### [Problem details]
Write out the data below in full. Keep it exact.

### [Recorded data]
____________________

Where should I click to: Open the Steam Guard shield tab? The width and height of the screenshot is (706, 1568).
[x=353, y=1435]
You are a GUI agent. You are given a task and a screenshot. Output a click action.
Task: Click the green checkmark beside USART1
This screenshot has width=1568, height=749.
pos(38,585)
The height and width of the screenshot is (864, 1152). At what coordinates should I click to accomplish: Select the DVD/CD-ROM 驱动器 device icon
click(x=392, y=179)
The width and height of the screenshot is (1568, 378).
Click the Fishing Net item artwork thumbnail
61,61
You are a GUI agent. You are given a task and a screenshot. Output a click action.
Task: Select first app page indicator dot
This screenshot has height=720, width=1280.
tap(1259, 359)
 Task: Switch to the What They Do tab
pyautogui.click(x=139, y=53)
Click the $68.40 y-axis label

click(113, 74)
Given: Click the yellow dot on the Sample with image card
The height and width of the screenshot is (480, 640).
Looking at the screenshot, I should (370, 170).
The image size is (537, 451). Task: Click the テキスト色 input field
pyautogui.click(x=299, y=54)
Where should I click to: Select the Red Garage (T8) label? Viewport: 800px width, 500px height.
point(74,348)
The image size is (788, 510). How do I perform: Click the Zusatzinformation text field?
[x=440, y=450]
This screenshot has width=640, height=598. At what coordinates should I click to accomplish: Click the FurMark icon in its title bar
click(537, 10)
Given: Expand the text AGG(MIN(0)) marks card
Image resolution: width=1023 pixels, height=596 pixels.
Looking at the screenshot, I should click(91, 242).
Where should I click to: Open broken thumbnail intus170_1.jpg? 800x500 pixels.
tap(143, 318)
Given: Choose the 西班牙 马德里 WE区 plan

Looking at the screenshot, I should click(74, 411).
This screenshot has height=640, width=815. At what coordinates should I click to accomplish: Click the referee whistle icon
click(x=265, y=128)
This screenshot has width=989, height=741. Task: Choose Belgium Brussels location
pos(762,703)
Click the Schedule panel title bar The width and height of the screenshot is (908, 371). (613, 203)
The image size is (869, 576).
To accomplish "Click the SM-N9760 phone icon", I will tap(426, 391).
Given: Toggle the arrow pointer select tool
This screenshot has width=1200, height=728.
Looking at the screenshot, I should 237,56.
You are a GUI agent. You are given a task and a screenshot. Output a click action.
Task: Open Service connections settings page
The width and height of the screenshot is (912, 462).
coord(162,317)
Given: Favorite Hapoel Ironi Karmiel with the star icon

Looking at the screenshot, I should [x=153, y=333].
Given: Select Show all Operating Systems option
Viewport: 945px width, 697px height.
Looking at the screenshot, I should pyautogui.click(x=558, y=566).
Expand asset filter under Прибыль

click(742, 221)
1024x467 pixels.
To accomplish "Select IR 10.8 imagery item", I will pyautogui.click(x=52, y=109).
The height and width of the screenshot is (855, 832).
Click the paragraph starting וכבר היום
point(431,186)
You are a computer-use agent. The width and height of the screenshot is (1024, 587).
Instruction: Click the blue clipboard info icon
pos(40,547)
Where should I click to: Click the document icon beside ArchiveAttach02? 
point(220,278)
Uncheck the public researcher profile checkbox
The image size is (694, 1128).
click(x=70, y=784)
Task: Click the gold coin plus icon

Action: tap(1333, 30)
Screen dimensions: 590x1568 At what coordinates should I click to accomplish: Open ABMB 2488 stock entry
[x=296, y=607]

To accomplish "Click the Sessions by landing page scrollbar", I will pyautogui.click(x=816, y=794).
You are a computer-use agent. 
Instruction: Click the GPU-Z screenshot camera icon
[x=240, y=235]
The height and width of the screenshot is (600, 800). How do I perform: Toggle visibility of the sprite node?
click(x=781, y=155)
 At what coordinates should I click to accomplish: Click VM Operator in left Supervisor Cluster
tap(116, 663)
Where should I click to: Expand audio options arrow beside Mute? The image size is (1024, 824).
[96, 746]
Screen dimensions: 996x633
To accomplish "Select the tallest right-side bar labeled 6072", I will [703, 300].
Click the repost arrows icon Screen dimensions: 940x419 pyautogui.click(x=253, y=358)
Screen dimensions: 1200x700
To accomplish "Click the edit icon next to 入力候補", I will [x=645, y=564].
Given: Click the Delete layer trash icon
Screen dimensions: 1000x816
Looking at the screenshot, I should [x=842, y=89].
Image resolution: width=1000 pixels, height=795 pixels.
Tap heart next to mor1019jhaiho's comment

____________________

### [Exercise result]
Where should I click to: Open the Steam Guard shield tab? The width and height of the screenshot is (706, 1568).
[x=353, y=1435]
You are a GUI agent. You are given a task and a screenshot. Output a click action.
Task: Click the green checkmark beside USART1
This screenshot has width=1568, height=749.
pos(38,585)
The height and width of the screenshot is (864, 1152). At what coordinates should I click to accomplish: Select the DVD/CD-ROM 驱动器 device icon
click(x=392, y=179)
The width and height of the screenshot is (1568, 378).
Click the Fishing Net item artwork thumbnail
61,61
You are a GUI agent. You are given a task and a screenshot. Output a click action.
Task: Select first app page indicator dot
This screenshot has height=720, width=1280.
tap(1259, 359)
 Task: Switch to the What They Do tab
pyautogui.click(x=139, y=53)
Click the $68.40 y-axis label

click(113, 74)
Given: Click the yellow dot on the Sample with image card
The height and width of the screenshot is (480, 640).
Looking at the screenshot, I should (370, 170).
The image size is (537, 451). Task: Click the テキスト色 input field
pyautogui.click(x=299, y=54)
Where should I click to: Select the Red Garage (T8) label? Viewport: 800px width, 500px height.
point(74,348)
The image size is (788, 510). How do I perform: Click the Zusatzinformation text field?
[x=440, y=450]
This screenshot has width=640, height=598. At what coordinates should I click to accomplish: Click the FurMark icon in its title bar
click(537, 10)
Given: Expand the text AGG(MIN(0)) marks card
Image resolution: width=1023 pixels, height=596 pixels.
Looking at the screenshot, I should click(91, 242).
Where should I click to: Open broken thumbnail intus170_1.jpg? 800x500 pixels.
tap(143, 318)
Given: Choose the 西班牙 马德里 WE区 plan

Looking at the screenshot, I should click(74, 411).
This screenshot has height=640, width=815. At what coordinates should I click to accomplish: Click the referee whistle icon
click(x=265, y=128)
This screenshot has width=989, height=741. Task: Choose Belgium Brussels location
pos(762,703)
Click the Schedule panel title bar The width and height of the screenshot is (908, 371). (613, 203)
The image size is (869, 576).
To accomplish "Click the SM-N9760 phone icon", I will tap(426, 391).
Given: Toggle the arrow pointer select tool
This screenshot has width=1200, height=728.
Looking at the screenshot, I should 237,56.
You are a GUI agent. You are given a task and a screenshot. Output a click action.
Task: Open Service connections settings page
The width and height of the screenshot is (912, 462).
coord(162,317)
Given: Favorite Hapoel Ironi Karmiel with the star icon

Looking at the screenshot, I should [x=153, y=333].
Given: Select Show all Operating Systems option
Viewport: 945px width, 697px height.
Looking at the screenshot, I should pyautogui.click(x=558, y=566).
Expand asset filter under Прибыль

click(742, 221)
1024x467 pixels.
To accomplish "Select IR 10.8 imagery item", I will pyautogui.click(x=52, y=109).
The height and width of the screenshot is (855, 832).
Click the paragraph starting וכבר היום
point(431,186)
You are a computer-use agent. The width and height of the screenshot is (1024, 587).
Instruction: Click the blue clipboard info icon
pos(40,547)
Where should I click to: Click the document icon beside ArchiveAttach02? 
point(220,278)
Uncheck the public researcher profile checkbox
The image size is (694, 1128).
click(x=70, y=784)
Task: Click the gold coin plus icon

Action: tap(1333, 30)
Screen dimensions: 590x1568 At what coordinates should I click to accomplish: Open ABMB 2488 stock entry
[x=296, y=607]

To accomplish "Click the Sessions by landing page scrollbar", I will pyautogui.click(x=816, y=794).
You are a computer-use agent. 
Instruction: Click the GPU-Z screenshot camera icon
[x=240, y=235]
The height and width of the screenshot is (600, 800). How do I perform: Toggle visibility of the sprite node?
click(x=781, y=155)
 At what coordinates should I click to accomplish: Click VM Operator in left Supervisor Cluster
tap(116, 663)
Where should I click to: Expand audio options arrow beside Mute? The image size is (1024, 824).
[96, 746]
Screen dimensions: 996x633
To accomplish "Select the tallest right-side bar labeled 6072", I will [703, 300].
Click the repost arrows icon Screen dimensions: 940x419 pyautogui.click(x=253, y=358)
Screen dimensions: 1200x700
To accomplish "Click the edit icon next to 入力候補", I will [x=645, y=564].
Given: Click the Delete layer trash icon
Screen dimensions: 1000x816
Looking at the screenshot, I should [x=842, y=89].
Image resolution: width=1000 pixels, height=795 pixels.
Tap heart next to mor1019jhaiho's comment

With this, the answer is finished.